* Input records
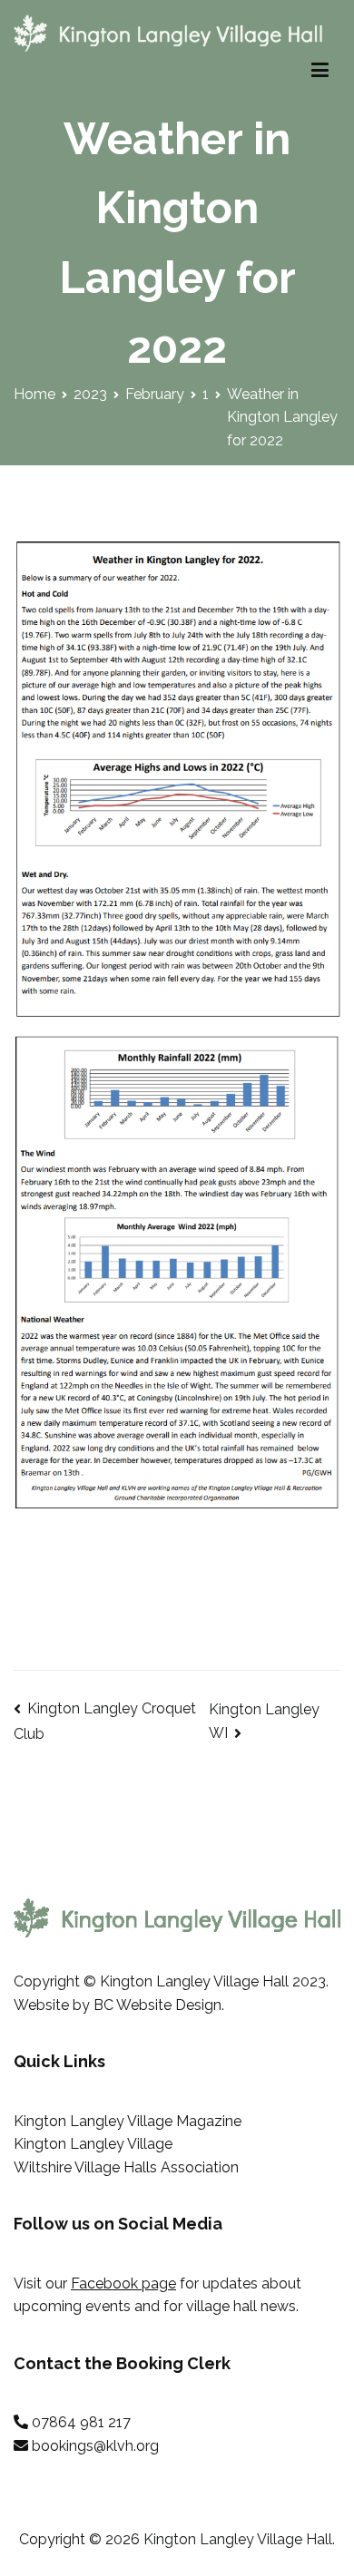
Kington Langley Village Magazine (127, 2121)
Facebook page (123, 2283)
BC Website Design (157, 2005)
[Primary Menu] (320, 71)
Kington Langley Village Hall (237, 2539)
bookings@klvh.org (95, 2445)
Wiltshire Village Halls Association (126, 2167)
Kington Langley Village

* Problem to work on
Write each entry again exactly, minus any images.

* Task answer
Kington Langley Village Magazine (127, 2121)
Facebook page (123, 2283)
BC Website Design (157, 2005)
[Primary Menu] (320, 71)
Kington Langley Village Hall (237, 2539)
bookings@klvh.org (95, 2445)
Wiltshire Village Halls Association (126, 2167)
Kington Langley Village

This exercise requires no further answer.